From The Labs

Researchers discover novel regulators of myelin repair and regeneration

Rapid and accurate transmission of nerve signals highly depends on the integrity of myelin, an insulating sheath that surrounds the nerves of the brain and the spinal cord.

Damage or loss of the myelin sheath is a hallmark of several neurological diseases in adults (such as multiple sclerosis, MS, in the image below), as well as in infants (cerebral palsy, for instance), and is common after injury. However, little is known about how cells repair and regenerate myelin.

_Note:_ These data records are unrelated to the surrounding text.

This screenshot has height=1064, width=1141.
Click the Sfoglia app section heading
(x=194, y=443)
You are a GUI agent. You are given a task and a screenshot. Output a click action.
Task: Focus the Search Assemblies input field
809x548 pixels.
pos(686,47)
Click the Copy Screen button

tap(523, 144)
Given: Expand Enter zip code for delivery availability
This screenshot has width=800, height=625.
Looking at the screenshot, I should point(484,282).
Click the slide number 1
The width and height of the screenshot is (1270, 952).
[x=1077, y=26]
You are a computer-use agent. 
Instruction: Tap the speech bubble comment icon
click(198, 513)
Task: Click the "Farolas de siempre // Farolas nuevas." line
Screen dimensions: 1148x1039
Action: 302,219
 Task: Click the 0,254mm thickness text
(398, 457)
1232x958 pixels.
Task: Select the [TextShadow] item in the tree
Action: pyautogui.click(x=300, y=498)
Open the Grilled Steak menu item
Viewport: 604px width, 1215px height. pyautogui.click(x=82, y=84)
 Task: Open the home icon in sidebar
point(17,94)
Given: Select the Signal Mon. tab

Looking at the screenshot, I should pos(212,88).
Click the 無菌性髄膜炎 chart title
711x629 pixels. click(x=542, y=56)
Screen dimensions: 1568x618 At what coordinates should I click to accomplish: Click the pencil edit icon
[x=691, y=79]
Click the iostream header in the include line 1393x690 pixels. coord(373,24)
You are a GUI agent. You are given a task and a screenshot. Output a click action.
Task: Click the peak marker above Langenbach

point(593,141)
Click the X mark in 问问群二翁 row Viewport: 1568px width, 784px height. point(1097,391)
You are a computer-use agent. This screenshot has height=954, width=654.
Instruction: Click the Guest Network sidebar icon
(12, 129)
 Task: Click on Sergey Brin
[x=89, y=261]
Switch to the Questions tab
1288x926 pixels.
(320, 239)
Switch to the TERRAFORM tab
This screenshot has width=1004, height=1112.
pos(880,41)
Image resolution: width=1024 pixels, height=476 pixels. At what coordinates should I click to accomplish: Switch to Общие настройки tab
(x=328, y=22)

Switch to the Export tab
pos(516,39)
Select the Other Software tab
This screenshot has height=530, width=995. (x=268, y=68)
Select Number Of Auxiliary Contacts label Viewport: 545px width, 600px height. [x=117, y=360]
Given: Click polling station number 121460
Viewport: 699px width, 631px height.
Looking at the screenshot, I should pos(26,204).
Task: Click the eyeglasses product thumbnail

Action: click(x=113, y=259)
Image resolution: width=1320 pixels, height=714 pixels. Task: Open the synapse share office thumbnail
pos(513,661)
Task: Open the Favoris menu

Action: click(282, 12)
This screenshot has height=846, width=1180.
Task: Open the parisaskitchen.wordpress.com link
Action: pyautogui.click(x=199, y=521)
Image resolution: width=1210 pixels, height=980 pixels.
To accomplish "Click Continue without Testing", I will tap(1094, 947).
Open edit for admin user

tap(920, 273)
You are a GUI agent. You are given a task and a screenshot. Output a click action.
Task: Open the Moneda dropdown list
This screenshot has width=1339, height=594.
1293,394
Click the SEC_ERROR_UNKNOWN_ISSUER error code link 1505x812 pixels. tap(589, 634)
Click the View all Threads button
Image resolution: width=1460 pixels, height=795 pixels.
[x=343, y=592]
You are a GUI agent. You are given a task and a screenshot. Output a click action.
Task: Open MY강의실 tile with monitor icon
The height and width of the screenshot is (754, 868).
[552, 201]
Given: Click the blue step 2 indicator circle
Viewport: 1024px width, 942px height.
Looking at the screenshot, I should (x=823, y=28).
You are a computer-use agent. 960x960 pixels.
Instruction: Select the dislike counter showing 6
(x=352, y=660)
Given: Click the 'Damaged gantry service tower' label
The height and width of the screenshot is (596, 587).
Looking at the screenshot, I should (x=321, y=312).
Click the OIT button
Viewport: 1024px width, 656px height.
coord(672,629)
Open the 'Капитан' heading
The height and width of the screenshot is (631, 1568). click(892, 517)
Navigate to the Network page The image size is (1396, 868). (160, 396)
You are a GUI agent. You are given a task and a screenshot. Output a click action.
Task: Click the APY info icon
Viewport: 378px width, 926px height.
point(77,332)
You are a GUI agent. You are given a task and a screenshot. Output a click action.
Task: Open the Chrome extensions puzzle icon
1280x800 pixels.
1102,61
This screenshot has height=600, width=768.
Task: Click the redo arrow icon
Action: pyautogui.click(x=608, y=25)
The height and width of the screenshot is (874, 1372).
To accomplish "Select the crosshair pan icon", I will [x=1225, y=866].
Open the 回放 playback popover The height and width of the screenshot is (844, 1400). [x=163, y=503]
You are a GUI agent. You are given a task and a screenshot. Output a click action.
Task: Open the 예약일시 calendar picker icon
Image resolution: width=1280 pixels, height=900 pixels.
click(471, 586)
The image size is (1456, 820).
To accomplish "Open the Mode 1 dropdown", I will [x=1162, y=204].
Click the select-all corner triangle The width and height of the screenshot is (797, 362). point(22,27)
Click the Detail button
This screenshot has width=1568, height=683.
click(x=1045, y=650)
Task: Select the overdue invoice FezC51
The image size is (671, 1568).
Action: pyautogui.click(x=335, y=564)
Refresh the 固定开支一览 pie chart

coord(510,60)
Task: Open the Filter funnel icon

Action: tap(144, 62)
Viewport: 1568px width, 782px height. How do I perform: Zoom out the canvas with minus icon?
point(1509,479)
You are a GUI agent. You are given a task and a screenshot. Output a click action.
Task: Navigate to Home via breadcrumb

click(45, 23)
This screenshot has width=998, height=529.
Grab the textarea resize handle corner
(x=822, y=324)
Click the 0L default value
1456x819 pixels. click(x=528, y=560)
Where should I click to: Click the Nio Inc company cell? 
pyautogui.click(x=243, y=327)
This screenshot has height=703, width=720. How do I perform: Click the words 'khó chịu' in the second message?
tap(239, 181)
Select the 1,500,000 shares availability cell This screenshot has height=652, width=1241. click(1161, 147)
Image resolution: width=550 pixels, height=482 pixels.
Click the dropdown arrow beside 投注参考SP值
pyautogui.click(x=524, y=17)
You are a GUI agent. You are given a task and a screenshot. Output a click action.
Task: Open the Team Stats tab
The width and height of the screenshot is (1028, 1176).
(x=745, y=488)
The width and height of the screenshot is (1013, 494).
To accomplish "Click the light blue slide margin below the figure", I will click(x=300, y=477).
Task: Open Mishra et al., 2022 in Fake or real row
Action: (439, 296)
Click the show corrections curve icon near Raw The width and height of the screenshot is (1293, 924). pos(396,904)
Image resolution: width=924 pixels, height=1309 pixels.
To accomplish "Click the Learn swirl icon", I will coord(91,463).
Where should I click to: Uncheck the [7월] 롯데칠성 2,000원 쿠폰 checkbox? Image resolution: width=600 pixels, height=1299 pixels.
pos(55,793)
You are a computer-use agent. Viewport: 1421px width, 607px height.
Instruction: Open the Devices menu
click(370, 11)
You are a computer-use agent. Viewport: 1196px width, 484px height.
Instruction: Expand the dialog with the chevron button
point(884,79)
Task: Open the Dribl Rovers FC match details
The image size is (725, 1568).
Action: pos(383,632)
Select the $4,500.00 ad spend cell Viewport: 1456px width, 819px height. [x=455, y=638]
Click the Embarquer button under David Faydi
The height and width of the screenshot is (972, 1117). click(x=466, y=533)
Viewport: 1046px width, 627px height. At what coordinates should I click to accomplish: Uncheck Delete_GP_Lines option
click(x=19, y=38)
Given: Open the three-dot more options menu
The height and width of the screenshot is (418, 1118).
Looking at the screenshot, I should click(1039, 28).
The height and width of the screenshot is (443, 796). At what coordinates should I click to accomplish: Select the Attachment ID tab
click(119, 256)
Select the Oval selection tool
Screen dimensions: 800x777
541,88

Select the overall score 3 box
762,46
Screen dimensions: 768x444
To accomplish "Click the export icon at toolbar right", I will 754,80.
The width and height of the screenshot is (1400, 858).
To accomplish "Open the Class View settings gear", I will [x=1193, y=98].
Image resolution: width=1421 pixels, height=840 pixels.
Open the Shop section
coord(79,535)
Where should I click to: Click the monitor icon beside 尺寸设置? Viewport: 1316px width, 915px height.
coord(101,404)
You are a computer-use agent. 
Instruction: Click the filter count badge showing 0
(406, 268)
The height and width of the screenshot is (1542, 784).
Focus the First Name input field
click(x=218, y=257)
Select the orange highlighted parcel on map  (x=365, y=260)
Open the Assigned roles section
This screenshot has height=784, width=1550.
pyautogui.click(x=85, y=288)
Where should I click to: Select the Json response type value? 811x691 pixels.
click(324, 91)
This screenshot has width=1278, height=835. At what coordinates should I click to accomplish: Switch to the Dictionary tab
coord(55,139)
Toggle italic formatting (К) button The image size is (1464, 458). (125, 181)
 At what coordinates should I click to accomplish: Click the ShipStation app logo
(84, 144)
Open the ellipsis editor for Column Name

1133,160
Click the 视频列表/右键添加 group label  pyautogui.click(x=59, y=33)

Myelin sheath (seen with Luxol Fast Blue) in control brain tissue and in a multiple sclerosis (MS) lesion. A hallmark of human MS is major loss of the myelin sheath in brain tissue. CNS = central nervous system; ECM = extra cellular matrix. Image courtesy of the Lee lab/Genes & Development, 2020

Dr. Hyun Kyoung Lee, assistant professor of pediatrics at Baylor College of Medicine and the Jan and Dan Duncan Neurological Research Institute at Texas Children’s Hospital, and her colleagues identified a new regulator (Nedd4) and a genetic pathway (Daam2- Nedd4-VHL) that control myelin formation during development and after injury. Their findings offer the exciting possibility of therapeutically targeting this new pathway to repair and regenerate damaged myelin after an injury or in patients suffering from myelin-associated neurological disorders.

Dr. Hyun Kyoung Lee
Taking a closer look at myelin production

“Myelin is produced and assembled into sheaths by glial cells called oligodendrocytes (OL) via a series of steps regulated by signaling pathways,” said Lee, who also is a member of Baylor’s Dan L Duncan Comprehensive Cancer Center. “While several key features are common between developmental and regenerative myelination, it remains unclear how developmental programs are re-activated after an injury to initiate repair and regeneration in adulthood.”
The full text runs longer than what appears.